Posted by: antiapathy on Mar 27, 2006 6:36 AM   
Current rating: Not yet rated    [1 = poor; 5 = excellent]
I'm as fed-up with Dems as I am Repugs. I think the mainstream majority is as well. The only difference is that alternet readers tend not to be as apathetic as the mainstream. And CNN's shoddy coverage is contributing to that mainstream apathy.

So if actually caring about the issues makes me an extremist, then hooray for me.

[« Reply to this comment] [Post a new comment »] [Rate this comment: 1 - 2 - 3 - 4 - 5]

» RE: Who is partisan? Posted by: covalentbonded
» RE: Who is partisan? Posted by: rockpicker
» RE: Who is partisan? Posted by: AlienSlave
So when do we get an...
Posted by: flake on Mar 27, 2006 7:23 AM   
Current rating: Not yet rated    [1 = poor; 5 = excellent]
...ANN (AlterNet News Network) source so I don't have to watch CNN (which, although substandard reality-based news, is still much better than watching Bill & Sean spew garbage out of the Fox channel)?

[« Reply to this comment] [Post a new comment »] [Rate this comment: 1 - 2 - 3 - 4 - 5]

» RE: So when do we get an... Posted by: AlienSlave
CANCEL and BOYCOTT the Cable TV bill -- bye bye CNN
Posted by: Meremark on Mar 27, 2006 7:35 AM   
Current rating: Not yet rated    [1 = poor; 5 = excellent]
-

Call the Cable TV company today, CANCEL subscriptions -- $$ave Big Buck$ for yourSELF.

Oh, CableTV included in the rent? -- Sue the housing authority.

Cancel and BOYCOTT - - BOYCOTT - - BOYCOTT Cable TV.

Your money goes to ALL the channels, CNN, FUX O'Reilly, Pat Robertson Religion -- whether you WATCH or NOT !!

CANCELLATION bankrupts ALL the channels.

Visit TV Turn-OFF Week (dot) org

[« Reply to this comment] [Post a new comment »] [Rate this comment: 1 - 2 - 3 - 4 - 5]

Journalistic Relativism
Posted by: sjp500 on Mar 27, 2006 8:03 AM   
Current rating: Not yet rated    [1 = poor; 5 = excellent]
Most people once thought the earth was flat.
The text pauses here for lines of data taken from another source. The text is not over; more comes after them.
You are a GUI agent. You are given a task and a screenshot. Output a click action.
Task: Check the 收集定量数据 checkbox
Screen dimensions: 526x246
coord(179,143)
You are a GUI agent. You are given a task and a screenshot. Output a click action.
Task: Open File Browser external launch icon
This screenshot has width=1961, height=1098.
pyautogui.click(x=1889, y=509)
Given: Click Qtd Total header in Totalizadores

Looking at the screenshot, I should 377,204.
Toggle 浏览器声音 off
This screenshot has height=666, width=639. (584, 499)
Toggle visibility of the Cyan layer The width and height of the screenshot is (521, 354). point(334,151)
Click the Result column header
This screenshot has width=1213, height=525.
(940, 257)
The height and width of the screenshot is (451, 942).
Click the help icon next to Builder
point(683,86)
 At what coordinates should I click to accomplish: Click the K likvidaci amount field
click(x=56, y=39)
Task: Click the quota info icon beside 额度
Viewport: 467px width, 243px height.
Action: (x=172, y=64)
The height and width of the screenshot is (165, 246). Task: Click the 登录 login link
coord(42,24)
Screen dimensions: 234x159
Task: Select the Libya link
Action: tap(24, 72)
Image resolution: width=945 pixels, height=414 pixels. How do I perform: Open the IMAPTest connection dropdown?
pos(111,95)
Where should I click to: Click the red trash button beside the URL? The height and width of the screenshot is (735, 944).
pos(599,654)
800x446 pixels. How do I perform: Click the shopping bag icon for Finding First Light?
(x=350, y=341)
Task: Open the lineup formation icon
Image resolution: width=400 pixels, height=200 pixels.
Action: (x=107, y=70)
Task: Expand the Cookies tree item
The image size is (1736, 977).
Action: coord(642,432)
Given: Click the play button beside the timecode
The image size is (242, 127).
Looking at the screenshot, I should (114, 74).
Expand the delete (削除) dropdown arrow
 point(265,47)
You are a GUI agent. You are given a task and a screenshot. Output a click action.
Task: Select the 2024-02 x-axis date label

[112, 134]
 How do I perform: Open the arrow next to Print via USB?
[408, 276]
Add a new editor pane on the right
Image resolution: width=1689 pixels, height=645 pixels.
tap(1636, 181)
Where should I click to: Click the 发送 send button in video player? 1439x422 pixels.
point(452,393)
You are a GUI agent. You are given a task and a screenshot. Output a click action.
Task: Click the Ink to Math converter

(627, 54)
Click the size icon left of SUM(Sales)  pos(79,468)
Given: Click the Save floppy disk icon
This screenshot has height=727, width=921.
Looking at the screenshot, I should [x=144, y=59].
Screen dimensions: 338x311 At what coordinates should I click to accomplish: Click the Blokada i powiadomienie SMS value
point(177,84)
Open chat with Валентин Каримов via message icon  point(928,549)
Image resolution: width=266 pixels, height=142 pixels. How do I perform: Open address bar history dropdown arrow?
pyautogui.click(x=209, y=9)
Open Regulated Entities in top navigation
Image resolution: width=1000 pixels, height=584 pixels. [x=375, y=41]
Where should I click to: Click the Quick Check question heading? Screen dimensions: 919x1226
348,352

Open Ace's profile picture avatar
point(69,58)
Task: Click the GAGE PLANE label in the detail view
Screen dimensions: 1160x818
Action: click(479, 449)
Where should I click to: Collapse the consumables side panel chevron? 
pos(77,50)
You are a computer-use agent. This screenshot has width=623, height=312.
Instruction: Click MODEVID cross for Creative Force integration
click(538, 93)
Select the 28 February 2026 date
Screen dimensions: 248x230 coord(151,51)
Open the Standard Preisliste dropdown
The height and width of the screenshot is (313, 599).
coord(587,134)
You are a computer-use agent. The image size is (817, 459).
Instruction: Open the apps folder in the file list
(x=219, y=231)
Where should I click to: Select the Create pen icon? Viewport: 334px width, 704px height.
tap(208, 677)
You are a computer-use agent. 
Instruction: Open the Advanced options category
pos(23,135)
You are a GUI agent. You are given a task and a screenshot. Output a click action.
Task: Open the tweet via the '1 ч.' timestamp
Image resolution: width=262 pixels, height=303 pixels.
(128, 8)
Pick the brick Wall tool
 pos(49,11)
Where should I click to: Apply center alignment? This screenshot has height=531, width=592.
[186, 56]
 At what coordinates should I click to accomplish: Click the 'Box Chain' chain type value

CNN might call these people "fringe" thinkers or geographical extermists. Yet, the sphere crowd were were right about their facts, and what was True remained so irrespective of popular opinion.

A viewsman believes, but a newsman seeks what is True.

Good luck to you CNN if you are looking for what is True in Washington.

[« Reply to this comment] [Post a new comment »] [Rate this comment: 1 - 2 - 3 - 4 - 5]

Wow.
Posted by: bettsoff on Mar 27, 2006 8:19 AM   
Current rating: Not yet rated    [1 = poor; 5 = excellent]
Pretty slimy.

[« Reply to this comment] [Post a new comment »] [Rate this comment: 1 - 2 - 3 - 4 - 5]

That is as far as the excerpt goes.